184. In this case, too, the chief use, perhaps, is to give children those habits of which I have been just speaking. Nevertheless, rabbits are really profitable. Three does and a buck will give you a rabbit to eat for every three days in the year, which is a much larger quantity of food than any man will get by spending half his time in the pursuit of wild animals, to say nothing of the toil, the tearing of clothes, and the danger of pursuing the latter.

185. Every-body knows how to knock up a rabbit hutch. The does should not be allowed to have more than seven litters in a year. Six young ones to a doe is all that ought to be kept; and then they will be fine. Abundant food is the main thing; and what is there that a rabbit will not eat? I know of nothing green that they will not eat; and if hard pushed, they will eat bark, and even wood. The best thing to feed the young ones on when taken from the mother, is the carrot, wild or garden. Parsnips, Swedish turnips, roots of dandelion; for too much green or watery stuff is not good for weaning rabbits. They should remain as long as possible with the mother. They should have oats once a-day; and, after a time, they may eat any-thing with safety. But if you give them too much green at first when they are weaned, they rot as sheep do. A variety of food is a great thing; and, surely, the fields and gardens and hedges furnish this variety! All sorts of grasses, strawberry-leaves, ivy, dandelions, the hog-weed or wild parsnip, in root, stem, and leaves. I have fed working horses, six or eight in number, upon this plant for weeks together. It is a tall bold plant that grows in prodigious quantities in the hedges and coppices in some parts of England. It is the perennial parsnip. It has flower and seed precisely like those of the parsnip; and hogs, cows, and horses, are equally fond of it. Many a half-starved pig have I seen within a few yards of cart-loads of this pig-meat! This arises from want of the early habit of attention to such matters.
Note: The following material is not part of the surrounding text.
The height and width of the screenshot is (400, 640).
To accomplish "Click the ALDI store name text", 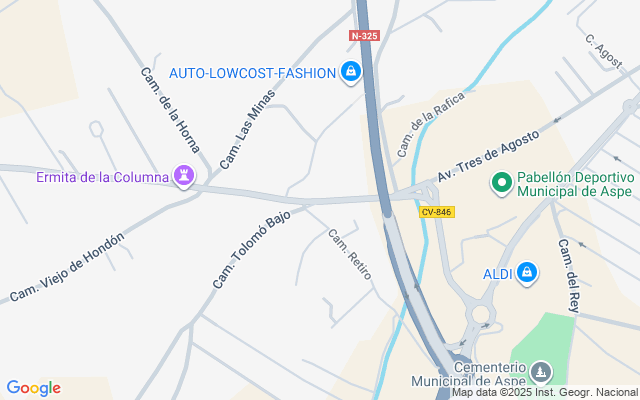I will pos(498,274).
I, who used to get hog-weed for pigs and for rabbits when a little chap, have never forgotten that the wild parsnip is good food for pigs and rabbits.

186. When the doe has young ones, feed her most abundantly with all sorts of greens and herbage and with carrots and the other things mentioned before, besides giving her a few oats once a-day. That is the way to have fine healthy young ones, which, if they come from the mother in good case, will very seldom die. But do not think, that because she is a small animal, a little feeding is sufficient! Rabbits eat a great deal more than cows or sheep in proportion to their bulk.
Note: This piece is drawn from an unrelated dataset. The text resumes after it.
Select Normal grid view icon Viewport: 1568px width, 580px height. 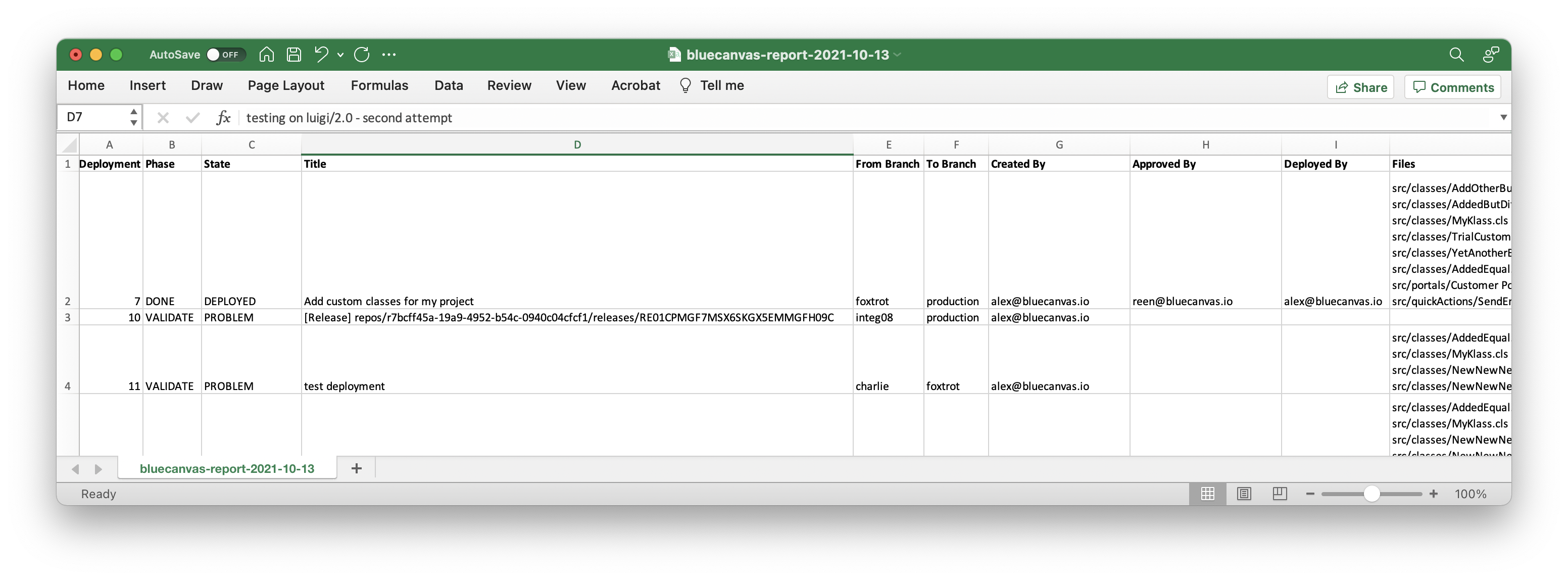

187. Of all animals rabbits are those that boys are most fond of. They are extremely pretty, nimble in their movements, engaging in their attitudes, and always completely under immediate control. The produce has not long to be waited for. In short, they keep an interest constantly alive in a little chap’s mind; and they really cost nothing; for as to the oats, where is the boy that cannot, in harvest-time, pick up enough along the lanes to serve his rabbits for a year? The care is all; and the habit of taking care of things is, of itself, a most valuable possession.
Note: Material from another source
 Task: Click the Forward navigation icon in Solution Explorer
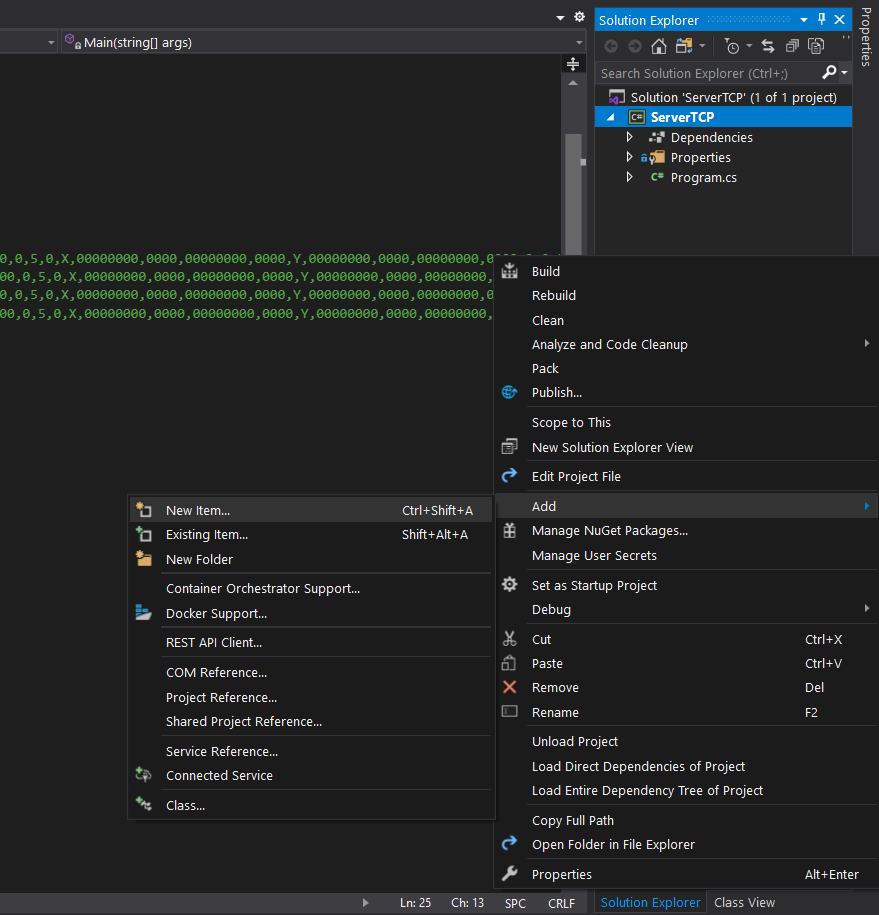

188. To those gentlemen who keep rabbits for the use of their family (and a very useful and convenient article they are,) I would observe, that when they find their rabbits die, they may depend on it, that ninety-nine times out of the hundred starvation is the malady. And particularly short feeding of the doe, while, and before she has young ones; that is to say, short feeding of her at all times; for, if she be poor, the young ones will be good for nothing. She will live being poor, but she will not, and cannot breed up fine young ones.